··· Task data

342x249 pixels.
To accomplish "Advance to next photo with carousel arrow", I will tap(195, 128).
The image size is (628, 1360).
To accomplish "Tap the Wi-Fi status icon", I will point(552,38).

······
··· Task data

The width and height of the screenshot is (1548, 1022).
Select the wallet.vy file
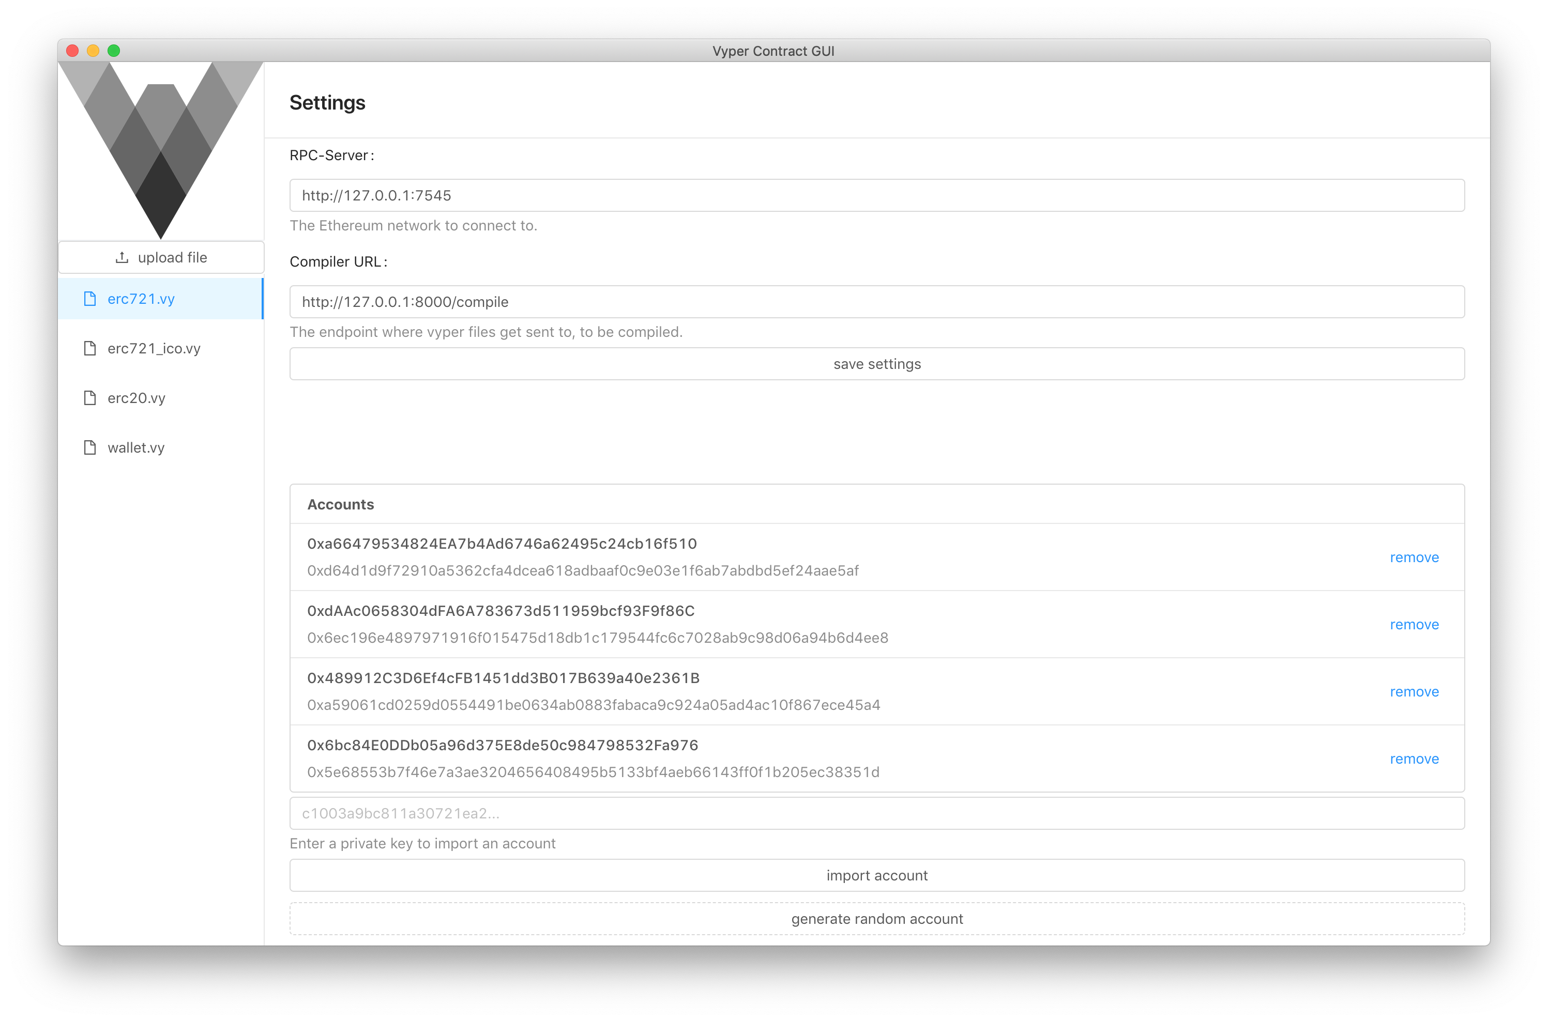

······
··· Task data

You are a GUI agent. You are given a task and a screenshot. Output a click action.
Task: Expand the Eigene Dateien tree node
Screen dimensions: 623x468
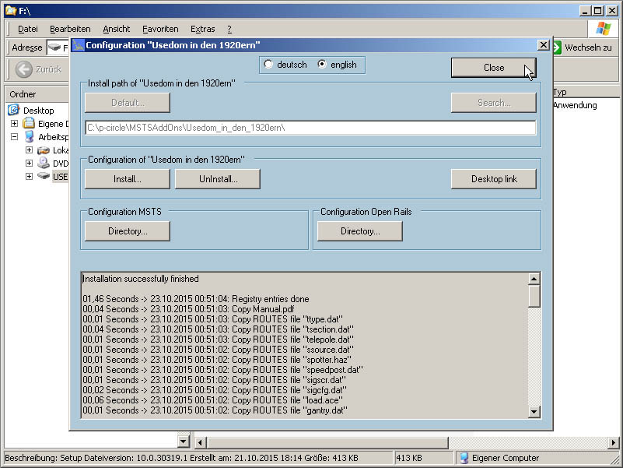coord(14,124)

······

Activity: Only the number is wanted: how many lines in the material above contain the string "screenshot"?

Solution below: 2